IN FUGA VERSO LA VITA
Se i medici non credono all’evidenza, non resta che "evadere". Così Luigi si rivolge di nascosto alla Casa dei Risvegli Luca De Nigris di Bologna e, grazie al direttore Fulvio De Nigris, porta sua moglie da uno specialista, che immediatamente capisce: Daniela è un caso di Locked-in, la "sindrome del chiavistello", è "chiusa" in un corpo apparentemente inanimato ma in realtà è lucidissima.
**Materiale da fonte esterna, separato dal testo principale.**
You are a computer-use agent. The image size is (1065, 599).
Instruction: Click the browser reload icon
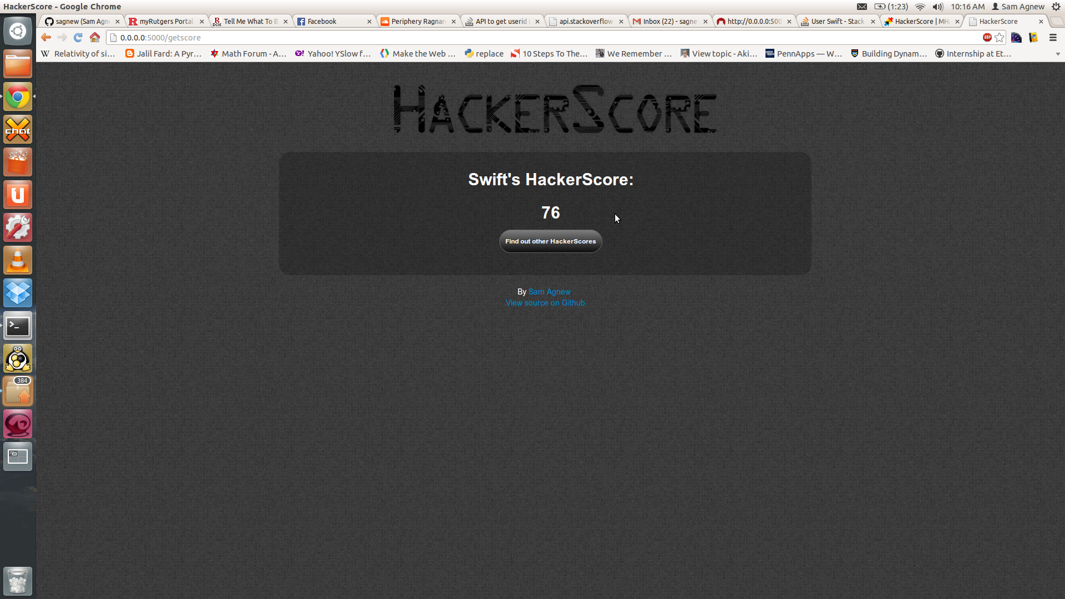pos(78,38)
L’odissea prosegue con battaglie estenuanti prima per ottenere il permesso di portarsela a casa, poi per ricevere la giusta assistenza: secondo l’Asl un’ora a settimana di fisioterapia è sufficiente e, se non fosse per i trenta volontari che tutti i giorni lavorano con Daniela, («la più bella sorpresa di questa storia»), non avrebbe mai ottenuto gli epocali passi avanti. Come quel pollice che, dopo anni di esercizi, da qualche mese si muove e oggi le ha permesso di interrompere il magico raggio di luce rossa.
INCONTRI RAVVICINATI
Anche Max Tresoldi, l’uomo "risvegliato" dopo dieci anni, fa parte del 40% di diagnosi errate, di quei falsi "stati vegetativi irreversibili" che in realtà erano sempre rimasti tra noi. Max e Daniela sono vissuti a lungo ai margini di un mondo che non li ascoltava, entrambi sono tornati da una vita parallela in cui loro vedevano noi e noi non captavamo i loro segnali di vita. Ha qualcosa di struggente il momento in cui, oggi, Daniela riceve quel suo biglietto: "Un caro saluto da Max, Buon Natale". Muovendo lentamente il pollice, traccia sul monitor la cosa più vicina a un miracolo: "CIAO MAX". Incontri ravvicinati del terzo tipo. E noi, muti, assistiamo al prodigio che sconfessa la scienza.